[concurrency-interest] Volatile happens before question

David Holmes davidcholmes at aapt.net.au
Tue Jan 17 17:50:14 EST 2012

Raph Frank writes:
> I was wondering if there was a happens before guarantee for reads of
> volatiles relative to later writes.  I think maybe not, but it isn't
> clear.

The specification defines all the happens-before orderings that exist - see
JLS 17.4.5 for the definitions of happens-before, and 17.4.4 for the defined
synchronization actions. In terms of your question a volatile write
happens-before subsequent reads of the same variable.
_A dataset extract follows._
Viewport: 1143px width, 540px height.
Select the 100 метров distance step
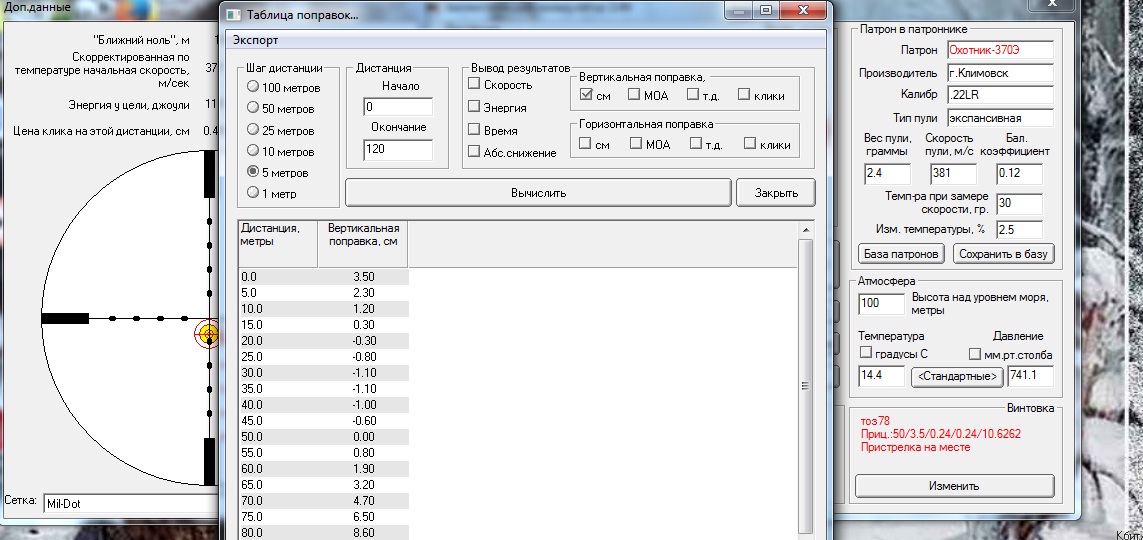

There is no
happens-before ordering between a volatile read and a subsequent volatile

> For example, assuming there were 2 threads with the following code:
> ** Thread 1 **
> int b = 0;
> volatile boolean a = false;
> ...
> ...
> a = true;
> b = 1;
> ** Thread 2 **
> int bStore = b;
> if (!a) {
>   System.out.println("The value of bStore is " + bStore);
> }
> Are these reasonable statements:
> "bStore = b" happens-before "if(!a)"

Yes - these are actions in the same thread and so happens-before order
follows program order

> "if(!a)" happens-before "a = true;" [Assuming that (!a) evaluates to true]

No. You need to be careful about "happens-before" vs. "occurred before". The
former is a clearly defined property in the memory-model. The latter is the
actual occurrence at execution time. If !a evaluates to true then it is
certainly the case that the read of 'a' occurred prior to the write a=true.
But there is no happens-before edge between the two actions.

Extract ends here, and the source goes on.